■ PROBLEM REQUIREMENTS ■
Word for word, repeat all of the entries.
Segment Start: EXERCISE DATA
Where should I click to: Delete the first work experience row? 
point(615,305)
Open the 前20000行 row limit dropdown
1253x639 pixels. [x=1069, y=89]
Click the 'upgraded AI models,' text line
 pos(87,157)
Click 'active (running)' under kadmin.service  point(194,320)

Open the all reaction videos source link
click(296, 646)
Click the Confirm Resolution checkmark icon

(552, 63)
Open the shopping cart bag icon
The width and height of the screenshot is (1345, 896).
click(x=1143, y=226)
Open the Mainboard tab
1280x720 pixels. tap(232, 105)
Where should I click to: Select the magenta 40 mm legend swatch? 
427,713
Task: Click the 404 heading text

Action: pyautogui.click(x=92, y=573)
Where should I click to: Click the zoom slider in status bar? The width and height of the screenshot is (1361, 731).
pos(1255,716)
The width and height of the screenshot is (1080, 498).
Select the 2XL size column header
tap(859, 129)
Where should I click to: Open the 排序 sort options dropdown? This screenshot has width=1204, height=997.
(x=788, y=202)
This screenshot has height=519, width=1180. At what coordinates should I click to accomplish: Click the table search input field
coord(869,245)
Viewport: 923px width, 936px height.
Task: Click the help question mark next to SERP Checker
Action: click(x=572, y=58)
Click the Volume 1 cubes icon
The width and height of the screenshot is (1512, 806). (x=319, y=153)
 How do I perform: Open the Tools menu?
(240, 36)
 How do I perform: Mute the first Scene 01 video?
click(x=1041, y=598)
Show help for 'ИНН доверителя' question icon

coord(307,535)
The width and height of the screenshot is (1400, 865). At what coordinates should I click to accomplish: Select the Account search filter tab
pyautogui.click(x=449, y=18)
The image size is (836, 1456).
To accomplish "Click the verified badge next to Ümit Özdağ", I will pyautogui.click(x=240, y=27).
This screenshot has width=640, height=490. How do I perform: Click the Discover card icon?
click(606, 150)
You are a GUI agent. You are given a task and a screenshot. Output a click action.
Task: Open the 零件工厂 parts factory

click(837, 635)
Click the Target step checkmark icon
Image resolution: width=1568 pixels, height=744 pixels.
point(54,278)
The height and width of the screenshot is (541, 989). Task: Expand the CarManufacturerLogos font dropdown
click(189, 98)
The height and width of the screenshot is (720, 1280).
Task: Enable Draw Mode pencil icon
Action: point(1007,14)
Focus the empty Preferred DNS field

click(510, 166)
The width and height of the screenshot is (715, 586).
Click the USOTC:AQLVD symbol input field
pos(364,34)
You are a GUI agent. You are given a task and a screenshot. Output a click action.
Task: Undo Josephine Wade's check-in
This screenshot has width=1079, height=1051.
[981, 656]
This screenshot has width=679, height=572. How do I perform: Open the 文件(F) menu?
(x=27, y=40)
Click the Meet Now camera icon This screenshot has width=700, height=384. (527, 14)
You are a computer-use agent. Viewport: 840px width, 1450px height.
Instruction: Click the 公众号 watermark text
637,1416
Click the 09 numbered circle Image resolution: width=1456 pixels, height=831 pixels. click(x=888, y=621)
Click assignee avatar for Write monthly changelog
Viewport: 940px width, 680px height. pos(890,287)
Segment End: EXERCISE DATA
■ REPLY TO THE TASK ■
Where should I click to: Delete the first work experience row? 
point(615,305)
Open the 前20000行 row limit dropdown
1253x639 pixels. [x=1069, y=89]
Click the 'upgraded AI models,' text line
 pos(87,157)
Click 'active (running)' under kadmin.service  point(194,320)

Open the all reaction videos source link
click(296, 646)
Click the Confirm Resolution checkmark icon

(552, 63)
Open the shopping cart bag icon
The width and height of the screenshot is (1345, 896).
click(x=1143, y=226)
Open the Mainboard tab
1280x720 pixels. tap(232, 105)
Where should I click to: Select the magenta 40 mm legend swatch? 
427,713
Task: Click the 404 heading text

Action: pyautogui.click(x=92, y=573)
Where should I click to: Click the zoom slider in status bar? The width and height of the screenshot is (1361, 731).
pos(1255,716)
The width and height of the screenshot is (1080, 498).
Select the 2XL size column header
tap(859, 129)
Where should I click to: Open the 排序 sort options dropdown? This screenshot has width=1204, height=997.
(x=788, y=202)
This screenshot has height=519, width=1180. At what coordinates should I click to accomplish: Click the table search input field
coord(869,245)
Viewport: 923px width, 936px height.
Task: Click the help question mark next to SERP Checker
Action: click(x=572, y=58)
Click the Volume 1 cubes icon
The width and height of the screenshot is (1512, 806). (x=319, y=153)
 How do I perform: Open the Tools menu?
(240, 36)
 How do I perform: Mute the first Scene 01 video?
click(x=1041, y=598)
Show help for 'ИНН доверителя' question icon

coord(307,535)
The width and height of the screenshot is (1400, 865). At what coordinates should I click to accomplish: Select the Account search filter tab
pyautogui.click(x=449, y=18)
The image size is (836, 1456).
To accomplish "Click the verified badge next to Ümit Özdağ", I will pyautogui.click(x=240, y=27).
This screenshot has width=640, height=490. How do I perform: Click the Discover card icon?
click(606, 150)
You are a GUI agent. You are given a task and a screenshot. Output a click action.
Task: Open the 零件工厂 parts factory

click(837, 635)
Click the Target step checkmark icon
Image resolution: width=1568 pixels, height=744 pixels.
point(54,278)
The height and width of the screenshot is (541, 989). Task: Expand the CarManufacturerLogos font dropdown
click(189, 98)
The height and width of the screenshot is (720, 1280).
Task: Enable Draw Mode pencil icon
Action: point(1007,14)
Focus the empty Preferred DNS field

click(510, 166)
The width and height of the screenshot is (715, 586).
Click the USOTC:AQLVD symbol input field
pos(364,34)
You are a GUI agent. You are given a task and a screenshot. Output a click action.
Task: Undo Josephine Wade's check-in
This screenshot has width=1079, height=1051.
[981, 656]
This screenshot has width=679, height=572. How do I perform: Open the 文件(F) menu?
(x=27, y=40)
Click the Meet Now camera icon This screenshot has width=700, height=384. (527, 14)
You are a computer-use agent. Viewport: 840px width, 1450px height.
Instruction: Click the 公众号 watermark text
637,1416
Click the 09 numbered circle Image resolution: width=1456 pixels, height=831 pixels. click(x=888, y=621)
Click assignee avatar for Write monthly changelog
Viewport: 940px width, 680px height. pos(890,287)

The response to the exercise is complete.